And if you’d like to go into video creation in more depth, take a look here.

Audio content for your website

I’m guilty of ignoring audio most of the time and really shouldn’t be.

iTunes and other audio markets are massive.

People like the convenience of audio – it’s probably the most portable and versatile format you can use for your content,

You can turn your videos into audios using VLC (which I linked to earlier).

Or you can just create an audio directly.

You can do that using a program such as Audacity.

It’s a free, full featured audio recorder and manipulator but most of the time when I use it I just press the record button and then let it convert the final file to an MP3.

You can get clever but that’s not really something I’ve done.

Alternatively, you can use your phone as your recorder.
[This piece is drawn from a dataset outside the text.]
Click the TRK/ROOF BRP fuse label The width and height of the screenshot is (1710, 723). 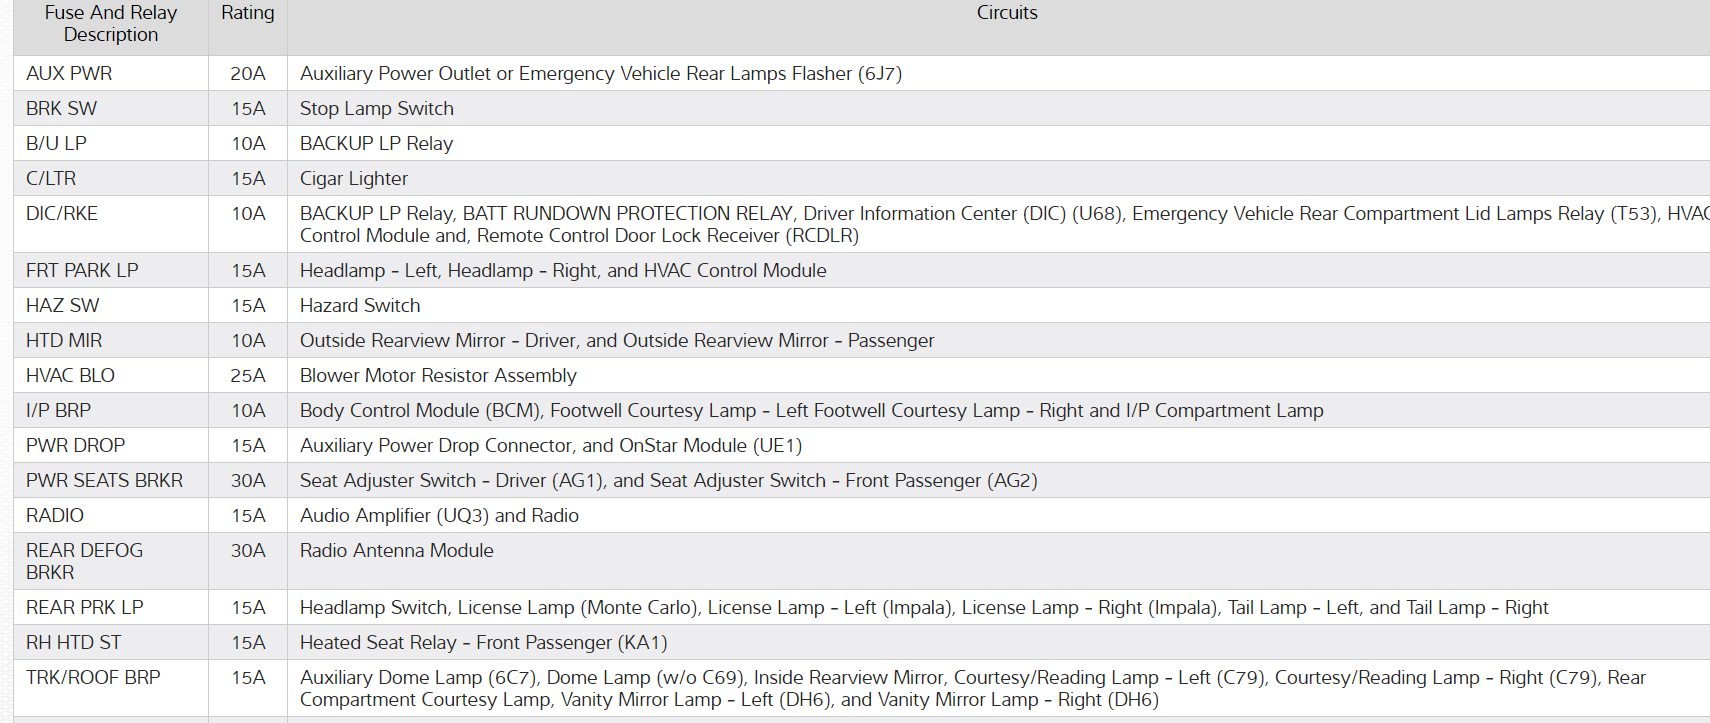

That works nicely and podcats sites like SoundCloud have an app that makes this a very simple process from pressing record to uploading the final file.

Or you could record Skype or anything else that has a record option.

Audio works well for a lot of people.

Again, you can get it transcribed and re-use it in written form once the transcription comes back.

The snag with audio and video

As I hinted at earlier, computers don’t do a fantastic job of voice recognition.

That means they can’t index your audio content anywhere near as well as they can index your written content.

Adding a transcript gets over this but it’s an extra step that not everyone wants to take.

And – despite what TV shows like 24 would have you believe – image recognition isn’t fantastic either.

People have a hard enough time guessing image content when it’s shown from a weird angle or the shot is too close up or too far away.

Computers fare even worse.

So don’t rely on Google or any other search engine making sense of the visual content of your videos any time soon.

What to do next

Decide on your preferred method of creating content for your website and actually do it.

There’s no point in reading this article, nodding your head in agreement, jotting down a few things to try out and then not doing them.

You need to put things into practice.

Because the more you practice at creating content in whatever format you’ve chosen, the better you’ll get.

And if you’d like to find out how to get free content for your website, click here.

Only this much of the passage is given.